While the U.S. has been attempting through carrots and sticks to cajole and threaten North Korea into abandoning its nuclear program, the Chinese, whose influence over the North Koreans is superior to anyone's, have done little to discourage their client. If China opened its border, North Korea would rapidly become depopulated -- perhaps both a simple and humanitarian solution.

But while China has occasionally expressed irritation with North Korea, it has also coddled and protected it. Beijing has run diplomatic interference for Pyongyang by watering down Security Council resolutions sponsored by the United States. China has also dragged out the so-called "six-party talks," giving North Korea the time it needs to perfect a nuclear weapons program.

Both China and Russia have taken a tolerant if not downright encouraging approach to Iran's pursuit of nuclear weapons. China has reportedly shared beryllium, used to trigger nuclear weapons, with Iran, and Chinese nuclear technicians have been in Iran. Russia and China have resisted U.S. and some European efforts to impose serious sanctions on Tehran. Mr. Chang writes:

"When the United States did finally manage to put Iran on the [Security] Council's agenda, Russia and China... refused to consider sanctions, which meant that the July 2006 resolution contained no enforcement measures. Then, when it came time to respond to Tehran's continued intransigence, the pair, over two long months, diluted proposal after proposal until the sanctions that eventually emerged last December... were essentially meaningless."

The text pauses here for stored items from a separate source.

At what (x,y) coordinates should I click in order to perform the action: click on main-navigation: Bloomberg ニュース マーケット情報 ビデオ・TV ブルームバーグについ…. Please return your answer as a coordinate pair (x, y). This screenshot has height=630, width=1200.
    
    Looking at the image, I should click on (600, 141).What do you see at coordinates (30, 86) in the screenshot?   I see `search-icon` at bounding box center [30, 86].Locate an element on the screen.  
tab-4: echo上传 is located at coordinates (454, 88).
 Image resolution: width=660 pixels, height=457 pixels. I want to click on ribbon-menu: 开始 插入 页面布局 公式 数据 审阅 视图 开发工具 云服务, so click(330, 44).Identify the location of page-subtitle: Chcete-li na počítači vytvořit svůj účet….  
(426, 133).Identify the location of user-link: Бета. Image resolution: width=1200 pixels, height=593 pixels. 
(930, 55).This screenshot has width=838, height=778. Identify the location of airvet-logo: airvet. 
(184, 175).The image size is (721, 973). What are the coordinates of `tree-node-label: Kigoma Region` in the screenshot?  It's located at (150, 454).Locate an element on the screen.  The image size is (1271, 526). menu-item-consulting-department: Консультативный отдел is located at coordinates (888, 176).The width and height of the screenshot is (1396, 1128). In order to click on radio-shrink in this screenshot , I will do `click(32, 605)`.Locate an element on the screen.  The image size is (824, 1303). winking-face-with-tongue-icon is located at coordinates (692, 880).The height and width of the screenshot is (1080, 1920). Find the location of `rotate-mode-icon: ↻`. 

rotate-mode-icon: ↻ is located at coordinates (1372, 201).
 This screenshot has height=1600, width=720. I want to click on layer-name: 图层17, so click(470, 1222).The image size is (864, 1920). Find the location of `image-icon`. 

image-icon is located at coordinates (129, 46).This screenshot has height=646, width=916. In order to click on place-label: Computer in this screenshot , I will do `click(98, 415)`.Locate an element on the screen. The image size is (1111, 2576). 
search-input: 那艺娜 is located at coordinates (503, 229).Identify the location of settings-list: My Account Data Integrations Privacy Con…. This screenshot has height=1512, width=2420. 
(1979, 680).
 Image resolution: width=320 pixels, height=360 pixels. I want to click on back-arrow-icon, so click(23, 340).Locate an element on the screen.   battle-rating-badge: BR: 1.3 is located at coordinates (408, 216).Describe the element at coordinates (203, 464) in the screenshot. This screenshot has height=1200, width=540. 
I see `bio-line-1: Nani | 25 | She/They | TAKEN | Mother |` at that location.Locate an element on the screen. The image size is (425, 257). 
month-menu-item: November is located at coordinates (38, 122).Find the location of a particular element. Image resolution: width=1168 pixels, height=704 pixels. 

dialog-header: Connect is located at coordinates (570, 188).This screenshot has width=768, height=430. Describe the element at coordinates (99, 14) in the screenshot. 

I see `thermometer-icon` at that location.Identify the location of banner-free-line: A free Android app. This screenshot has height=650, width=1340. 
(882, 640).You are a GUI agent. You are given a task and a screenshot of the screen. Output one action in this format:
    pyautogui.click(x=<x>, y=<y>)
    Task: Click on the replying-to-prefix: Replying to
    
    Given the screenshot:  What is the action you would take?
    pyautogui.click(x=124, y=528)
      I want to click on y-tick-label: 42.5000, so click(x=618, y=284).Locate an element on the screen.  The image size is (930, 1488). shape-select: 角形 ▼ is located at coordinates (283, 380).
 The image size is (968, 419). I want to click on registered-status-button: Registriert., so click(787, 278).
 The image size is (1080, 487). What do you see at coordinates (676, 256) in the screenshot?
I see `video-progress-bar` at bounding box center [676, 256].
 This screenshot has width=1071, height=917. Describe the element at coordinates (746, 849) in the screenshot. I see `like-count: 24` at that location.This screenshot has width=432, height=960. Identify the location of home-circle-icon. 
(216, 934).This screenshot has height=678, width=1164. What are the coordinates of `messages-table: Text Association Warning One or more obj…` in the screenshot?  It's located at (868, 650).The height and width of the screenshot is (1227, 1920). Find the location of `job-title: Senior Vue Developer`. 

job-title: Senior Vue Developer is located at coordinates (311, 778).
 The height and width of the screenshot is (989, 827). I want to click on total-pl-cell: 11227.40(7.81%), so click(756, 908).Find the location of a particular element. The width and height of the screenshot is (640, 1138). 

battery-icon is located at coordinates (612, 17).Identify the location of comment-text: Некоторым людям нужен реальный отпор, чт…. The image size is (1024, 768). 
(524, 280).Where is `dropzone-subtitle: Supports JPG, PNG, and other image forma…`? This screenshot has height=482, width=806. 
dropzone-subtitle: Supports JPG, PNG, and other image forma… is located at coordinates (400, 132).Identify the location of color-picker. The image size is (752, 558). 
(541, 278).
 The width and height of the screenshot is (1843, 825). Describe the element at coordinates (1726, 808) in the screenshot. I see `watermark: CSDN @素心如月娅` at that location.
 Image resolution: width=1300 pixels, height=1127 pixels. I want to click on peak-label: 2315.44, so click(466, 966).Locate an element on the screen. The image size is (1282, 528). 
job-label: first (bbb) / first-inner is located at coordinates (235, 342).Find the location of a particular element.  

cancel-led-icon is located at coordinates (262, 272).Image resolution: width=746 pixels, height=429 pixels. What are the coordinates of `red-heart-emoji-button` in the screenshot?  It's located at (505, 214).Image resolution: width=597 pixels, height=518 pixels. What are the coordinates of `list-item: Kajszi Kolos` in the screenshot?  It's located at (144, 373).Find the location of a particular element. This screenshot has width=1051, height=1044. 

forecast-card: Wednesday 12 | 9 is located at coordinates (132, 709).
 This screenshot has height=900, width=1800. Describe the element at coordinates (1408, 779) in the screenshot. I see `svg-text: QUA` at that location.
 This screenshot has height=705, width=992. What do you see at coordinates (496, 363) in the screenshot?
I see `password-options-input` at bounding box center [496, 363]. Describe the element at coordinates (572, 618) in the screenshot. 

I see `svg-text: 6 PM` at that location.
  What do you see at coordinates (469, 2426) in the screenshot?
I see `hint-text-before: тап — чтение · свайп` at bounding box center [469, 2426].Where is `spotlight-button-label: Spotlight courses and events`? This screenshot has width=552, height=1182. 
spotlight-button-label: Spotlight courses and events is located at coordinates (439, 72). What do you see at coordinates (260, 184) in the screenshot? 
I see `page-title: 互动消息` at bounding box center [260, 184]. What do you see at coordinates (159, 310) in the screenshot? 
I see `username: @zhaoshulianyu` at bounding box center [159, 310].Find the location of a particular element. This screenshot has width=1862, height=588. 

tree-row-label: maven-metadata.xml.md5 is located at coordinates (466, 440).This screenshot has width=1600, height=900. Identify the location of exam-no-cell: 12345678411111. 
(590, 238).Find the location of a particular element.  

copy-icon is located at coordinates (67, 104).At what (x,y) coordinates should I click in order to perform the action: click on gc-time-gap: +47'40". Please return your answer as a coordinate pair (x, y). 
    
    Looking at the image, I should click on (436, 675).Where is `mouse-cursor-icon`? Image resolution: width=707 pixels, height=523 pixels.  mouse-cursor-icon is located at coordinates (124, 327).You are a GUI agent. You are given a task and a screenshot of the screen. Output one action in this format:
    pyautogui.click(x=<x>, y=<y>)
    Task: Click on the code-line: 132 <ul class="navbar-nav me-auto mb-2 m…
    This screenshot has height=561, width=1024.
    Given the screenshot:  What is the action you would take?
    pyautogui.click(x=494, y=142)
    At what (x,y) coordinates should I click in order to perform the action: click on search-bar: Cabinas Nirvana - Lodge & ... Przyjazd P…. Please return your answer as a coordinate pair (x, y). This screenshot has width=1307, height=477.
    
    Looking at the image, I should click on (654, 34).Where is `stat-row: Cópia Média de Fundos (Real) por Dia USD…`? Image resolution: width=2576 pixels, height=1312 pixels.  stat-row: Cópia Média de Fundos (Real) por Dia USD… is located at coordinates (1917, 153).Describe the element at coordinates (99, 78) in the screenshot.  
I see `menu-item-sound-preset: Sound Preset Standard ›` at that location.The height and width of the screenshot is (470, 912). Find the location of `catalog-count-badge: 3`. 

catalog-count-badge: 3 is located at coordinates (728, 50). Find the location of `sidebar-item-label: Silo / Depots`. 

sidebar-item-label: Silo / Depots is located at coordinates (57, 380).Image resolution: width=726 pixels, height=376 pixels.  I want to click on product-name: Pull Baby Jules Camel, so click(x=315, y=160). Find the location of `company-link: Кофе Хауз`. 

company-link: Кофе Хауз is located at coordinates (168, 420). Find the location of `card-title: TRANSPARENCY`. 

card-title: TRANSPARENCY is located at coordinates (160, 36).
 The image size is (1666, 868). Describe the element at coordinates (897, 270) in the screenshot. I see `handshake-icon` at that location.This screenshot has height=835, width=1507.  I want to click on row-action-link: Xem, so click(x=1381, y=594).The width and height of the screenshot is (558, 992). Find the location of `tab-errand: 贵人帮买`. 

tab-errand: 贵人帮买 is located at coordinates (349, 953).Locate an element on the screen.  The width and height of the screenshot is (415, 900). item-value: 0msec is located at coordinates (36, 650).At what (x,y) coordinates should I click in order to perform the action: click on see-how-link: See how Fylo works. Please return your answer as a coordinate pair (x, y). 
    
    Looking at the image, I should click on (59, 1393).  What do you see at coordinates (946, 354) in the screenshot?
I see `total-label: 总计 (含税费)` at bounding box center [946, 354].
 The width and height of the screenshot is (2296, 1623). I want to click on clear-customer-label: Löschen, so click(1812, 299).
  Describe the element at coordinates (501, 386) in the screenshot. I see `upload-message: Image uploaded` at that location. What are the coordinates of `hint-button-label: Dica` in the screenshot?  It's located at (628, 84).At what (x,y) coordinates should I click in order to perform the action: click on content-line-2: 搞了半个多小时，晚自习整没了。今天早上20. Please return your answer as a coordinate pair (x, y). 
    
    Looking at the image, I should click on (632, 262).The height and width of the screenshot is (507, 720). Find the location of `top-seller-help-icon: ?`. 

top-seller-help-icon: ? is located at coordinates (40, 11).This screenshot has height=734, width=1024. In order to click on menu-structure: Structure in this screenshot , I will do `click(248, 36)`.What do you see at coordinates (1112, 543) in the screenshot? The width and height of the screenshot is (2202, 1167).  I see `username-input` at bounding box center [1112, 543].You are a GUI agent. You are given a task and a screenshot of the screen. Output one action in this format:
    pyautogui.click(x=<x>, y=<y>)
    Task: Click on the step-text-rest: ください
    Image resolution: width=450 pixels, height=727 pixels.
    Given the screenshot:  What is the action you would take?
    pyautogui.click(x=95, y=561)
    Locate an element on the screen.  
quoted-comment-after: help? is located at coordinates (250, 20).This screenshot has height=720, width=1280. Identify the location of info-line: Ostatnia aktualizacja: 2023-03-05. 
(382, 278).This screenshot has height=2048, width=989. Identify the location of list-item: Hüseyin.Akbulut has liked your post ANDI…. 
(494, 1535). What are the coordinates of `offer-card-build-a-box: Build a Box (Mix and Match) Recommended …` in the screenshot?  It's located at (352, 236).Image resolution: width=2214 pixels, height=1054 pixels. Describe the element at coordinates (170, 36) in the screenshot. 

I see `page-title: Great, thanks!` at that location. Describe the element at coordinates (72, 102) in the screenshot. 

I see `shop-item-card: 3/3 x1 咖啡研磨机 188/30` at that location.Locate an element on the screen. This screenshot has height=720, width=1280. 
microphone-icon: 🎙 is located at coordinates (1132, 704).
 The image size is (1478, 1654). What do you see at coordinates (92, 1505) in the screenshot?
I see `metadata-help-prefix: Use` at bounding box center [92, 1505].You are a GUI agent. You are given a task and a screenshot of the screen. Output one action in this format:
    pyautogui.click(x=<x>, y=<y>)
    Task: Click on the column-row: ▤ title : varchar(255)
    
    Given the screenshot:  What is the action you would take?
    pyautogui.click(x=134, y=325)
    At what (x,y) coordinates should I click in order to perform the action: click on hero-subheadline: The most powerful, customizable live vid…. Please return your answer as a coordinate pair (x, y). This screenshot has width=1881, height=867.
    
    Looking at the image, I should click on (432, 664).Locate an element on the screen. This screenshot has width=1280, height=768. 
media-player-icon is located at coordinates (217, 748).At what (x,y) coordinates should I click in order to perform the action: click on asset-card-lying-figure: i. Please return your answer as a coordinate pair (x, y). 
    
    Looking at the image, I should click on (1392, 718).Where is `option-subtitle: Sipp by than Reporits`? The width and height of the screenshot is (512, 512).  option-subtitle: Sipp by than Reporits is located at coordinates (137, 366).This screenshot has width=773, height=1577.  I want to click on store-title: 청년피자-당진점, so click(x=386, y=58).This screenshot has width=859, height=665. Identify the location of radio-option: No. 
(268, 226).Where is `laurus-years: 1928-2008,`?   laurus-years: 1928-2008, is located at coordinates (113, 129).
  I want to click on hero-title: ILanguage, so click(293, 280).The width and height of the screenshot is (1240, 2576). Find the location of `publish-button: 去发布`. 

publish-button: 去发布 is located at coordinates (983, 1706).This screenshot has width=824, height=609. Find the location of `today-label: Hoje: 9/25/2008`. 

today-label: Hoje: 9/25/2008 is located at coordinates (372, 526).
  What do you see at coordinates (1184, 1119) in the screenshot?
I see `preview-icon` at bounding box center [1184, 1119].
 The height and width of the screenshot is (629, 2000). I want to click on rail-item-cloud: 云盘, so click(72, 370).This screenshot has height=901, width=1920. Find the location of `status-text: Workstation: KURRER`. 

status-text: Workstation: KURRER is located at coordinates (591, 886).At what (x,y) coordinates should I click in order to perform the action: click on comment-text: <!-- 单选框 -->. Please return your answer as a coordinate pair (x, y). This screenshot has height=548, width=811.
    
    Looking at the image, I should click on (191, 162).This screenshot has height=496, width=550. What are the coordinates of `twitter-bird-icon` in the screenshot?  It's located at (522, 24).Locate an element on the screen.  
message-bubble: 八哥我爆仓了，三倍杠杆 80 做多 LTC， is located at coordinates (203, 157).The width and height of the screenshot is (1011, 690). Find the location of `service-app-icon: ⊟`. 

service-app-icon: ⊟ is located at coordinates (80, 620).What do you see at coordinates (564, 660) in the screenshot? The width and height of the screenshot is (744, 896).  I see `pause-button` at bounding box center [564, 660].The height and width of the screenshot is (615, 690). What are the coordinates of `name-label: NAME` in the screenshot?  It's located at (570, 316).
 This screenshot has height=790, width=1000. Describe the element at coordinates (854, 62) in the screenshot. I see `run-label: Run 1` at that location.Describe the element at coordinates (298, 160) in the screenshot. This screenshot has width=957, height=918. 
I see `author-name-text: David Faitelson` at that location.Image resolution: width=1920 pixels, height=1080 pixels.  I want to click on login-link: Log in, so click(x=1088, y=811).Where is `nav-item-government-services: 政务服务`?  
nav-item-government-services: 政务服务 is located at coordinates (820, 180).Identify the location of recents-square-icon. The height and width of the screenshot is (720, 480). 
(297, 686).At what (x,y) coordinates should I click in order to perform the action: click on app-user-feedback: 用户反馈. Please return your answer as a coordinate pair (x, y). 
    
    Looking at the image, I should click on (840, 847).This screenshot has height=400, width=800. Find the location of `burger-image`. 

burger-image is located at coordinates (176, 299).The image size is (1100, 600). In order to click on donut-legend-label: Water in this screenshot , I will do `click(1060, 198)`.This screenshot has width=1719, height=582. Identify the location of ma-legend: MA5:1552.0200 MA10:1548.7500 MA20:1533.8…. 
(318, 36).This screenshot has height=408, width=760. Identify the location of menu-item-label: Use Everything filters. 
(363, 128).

Russia is building a reactor for Iran -- for peaceful power, all parties insist -- though why a nation with one of the largest oil and gas deposits requires nuclear energy is unasked. "We think that the people of Iran should have access to modern technologies, including nuclear ones," Vladimir Putin explained.

The Iranian regime is now illegally holding five U.S. citizens, arming the worst terrorists on the globe and supplying insurgents in Iraq with weaponry with which to kill Americans -- all while its febrile president talks of the return of the 12th imam. North Korea starves and enslaves its people and trades drugs and counterfeit U.S. dollars. Both are on the verge of becoming armed with nuclear weapons. But neither is as important as global warming?

Mona Charen is a nationally syndicated columnist.